═════ Extrait choisi

DEEPFAKE - Une arnaque si surréaliste



“Ceux qui ne veulent imiter personne ne créent jamais rien”

Les fausses informations sont vieilles comme le monde, mais cela ne semble désormais plus pareil.

Il est difficile de songer à des utilisations morales d’une technologie conçue pour tromper.

La technologie Deepfake est la forme la plus surréaliste de manipulation médiatique que nous ayons jamais vue, menaçant la confiance même que nous plaçons dans notre propre perception.

Quand nous avons de bonnes raisons de douter de nos propres sens, vérifier devient presque mission impossible.

L’absence de confiance peut être aussi dévastatrice que la confiance accordée à tort, créant une société polarisée nous montant les uns contre les autres.

L'ère de l'information a introduit la guerre psychologique dans nos foyers. La désinformation, ou même le simple fait que celle-ci soit possible, signifie que nous luttons maintenant pour déceler la vérité dans le flot de mensonges et de publicités.


L'une des dernières arnaques a mis en évidence ce problème croissant de confiance et d'identité numériques.

DeTrade Fund s’est présenté comme un projet communautaire qui permettait à ses utilisateurs d'accéder à leurs bots d'arbitrage CEX, à condition qu'ils détiennent suffisamment du token natif DTF.

Le DFT s’est vendu dans une vente privée qui a levé 1,438 ETH, et ce avant que l’entreprise ne se volatilise avec les fonds.

══════════
═════ Entrées extraites

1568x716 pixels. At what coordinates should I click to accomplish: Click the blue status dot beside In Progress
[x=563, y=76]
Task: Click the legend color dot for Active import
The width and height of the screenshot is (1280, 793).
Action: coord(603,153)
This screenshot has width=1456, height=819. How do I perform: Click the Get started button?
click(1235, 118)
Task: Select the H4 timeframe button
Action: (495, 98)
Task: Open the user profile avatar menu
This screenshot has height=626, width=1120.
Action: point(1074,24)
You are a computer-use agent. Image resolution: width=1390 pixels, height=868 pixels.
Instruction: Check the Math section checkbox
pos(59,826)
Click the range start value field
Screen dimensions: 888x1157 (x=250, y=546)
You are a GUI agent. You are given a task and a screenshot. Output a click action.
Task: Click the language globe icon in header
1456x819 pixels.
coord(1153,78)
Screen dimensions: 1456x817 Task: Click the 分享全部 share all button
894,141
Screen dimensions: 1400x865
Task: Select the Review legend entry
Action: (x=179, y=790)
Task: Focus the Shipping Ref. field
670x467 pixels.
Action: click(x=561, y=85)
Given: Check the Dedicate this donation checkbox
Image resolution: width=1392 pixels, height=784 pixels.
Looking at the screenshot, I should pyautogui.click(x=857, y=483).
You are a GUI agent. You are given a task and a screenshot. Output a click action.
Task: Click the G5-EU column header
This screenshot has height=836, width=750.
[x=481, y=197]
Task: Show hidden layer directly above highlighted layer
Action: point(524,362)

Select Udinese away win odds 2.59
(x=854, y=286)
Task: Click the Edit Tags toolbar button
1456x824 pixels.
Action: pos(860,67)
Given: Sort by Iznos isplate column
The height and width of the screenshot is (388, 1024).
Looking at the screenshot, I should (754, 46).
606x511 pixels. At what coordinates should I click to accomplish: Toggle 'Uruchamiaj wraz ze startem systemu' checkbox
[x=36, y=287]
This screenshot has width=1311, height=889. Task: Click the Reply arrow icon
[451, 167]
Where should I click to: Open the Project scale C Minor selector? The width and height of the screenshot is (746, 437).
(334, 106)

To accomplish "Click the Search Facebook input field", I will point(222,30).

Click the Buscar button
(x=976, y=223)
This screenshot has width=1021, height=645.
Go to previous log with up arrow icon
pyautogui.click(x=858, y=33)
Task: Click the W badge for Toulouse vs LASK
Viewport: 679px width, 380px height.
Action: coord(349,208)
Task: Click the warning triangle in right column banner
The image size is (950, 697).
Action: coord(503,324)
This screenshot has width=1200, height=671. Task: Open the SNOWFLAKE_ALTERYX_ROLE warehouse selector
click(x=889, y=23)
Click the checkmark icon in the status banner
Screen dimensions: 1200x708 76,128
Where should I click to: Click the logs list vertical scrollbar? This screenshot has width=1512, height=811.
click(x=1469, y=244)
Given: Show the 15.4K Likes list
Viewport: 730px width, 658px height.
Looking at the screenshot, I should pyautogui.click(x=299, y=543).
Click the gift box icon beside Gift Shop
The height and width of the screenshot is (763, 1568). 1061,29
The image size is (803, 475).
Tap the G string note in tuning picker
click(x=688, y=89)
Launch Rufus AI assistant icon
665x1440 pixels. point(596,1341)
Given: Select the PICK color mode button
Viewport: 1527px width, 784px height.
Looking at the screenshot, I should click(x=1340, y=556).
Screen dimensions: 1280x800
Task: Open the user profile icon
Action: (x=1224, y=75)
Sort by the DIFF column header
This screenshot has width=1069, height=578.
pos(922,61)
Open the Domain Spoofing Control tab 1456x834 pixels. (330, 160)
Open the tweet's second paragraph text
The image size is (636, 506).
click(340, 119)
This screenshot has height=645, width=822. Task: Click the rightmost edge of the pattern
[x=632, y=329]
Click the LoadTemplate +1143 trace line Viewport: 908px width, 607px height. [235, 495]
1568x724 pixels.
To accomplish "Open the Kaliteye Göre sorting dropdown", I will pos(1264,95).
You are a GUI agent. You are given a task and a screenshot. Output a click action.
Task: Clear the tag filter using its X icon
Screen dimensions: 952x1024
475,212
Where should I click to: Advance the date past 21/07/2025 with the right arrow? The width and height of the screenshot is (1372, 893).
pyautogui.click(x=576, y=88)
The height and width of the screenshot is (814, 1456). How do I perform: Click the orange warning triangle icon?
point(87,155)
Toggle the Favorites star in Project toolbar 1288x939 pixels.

══════════

Exercice écrit: Quelle suite donneriez-vous à l'extrait sur les deepfakes et l'arnaque DeTrade Fund, en reprenant juste après sa dernière phrase ?

Réponse proposée:
Pour s’assurer de la confiance de ses utilisateurs, cette arnaque s’est attachée à se construire une fausse identité avec une présence tant en ligne qu'hors-ligne. Ils ont enregistré une boîte auprès de Companies House puis publié des communiqués de presse sur plusieurs plateformes où ils dévoilaient à maintes reprises le visage et le nom de leur PDG, “Mark Jensen”.

Dans un marché rempli de projets anonymes et n’existant qu’en ligne, DeTrade a su se démarquer grâce à leur identité ancrée dans le “monde réel”. Les escrocs ont capitalisé sur la confiance que l’on place dans un visage humain.

Après que les utilisateurs ont constaté que la vente privée n'avait rien vendu si ce n’est que des mensonges, l'attention s'est alors tournée vers les vidéos promotionnelles que DeTrade avait publiées sur les réseaux sociaux.

Une comportement étrange du supposé PDG de DeTrade a éveillé les curiosités avant qu’un utilisateur ne suggère qu'il était en fait généré par l'IA.

Le fil twitter entier peut être trouvé ici.

rekt a contacté un expert de l'industrie (IE) pour recueillir son avis.


IE :

Je m’appelle REDACTED, je suis le PDG de REDACTED. Nous développons des technologies brevetées basées sur l'apprentissage automatique pour automatiser la création et la distribution de contenu de divertissement pour adultes, ou comme le dirait le tout venant, on construit des IA pour créer du porno. Une grande partie de ça implique de travailler avec la technologie deepfake, et plus précisément sur la manière d’insérer des personnes générées par l'IA dans des vidéos de manière photoréaliste grâce à des deepfakes.

rekt :

Pouvez-vous nous parler de votre travail dans l'IA avant que vous ne le fassiez fusionner avec la crypto?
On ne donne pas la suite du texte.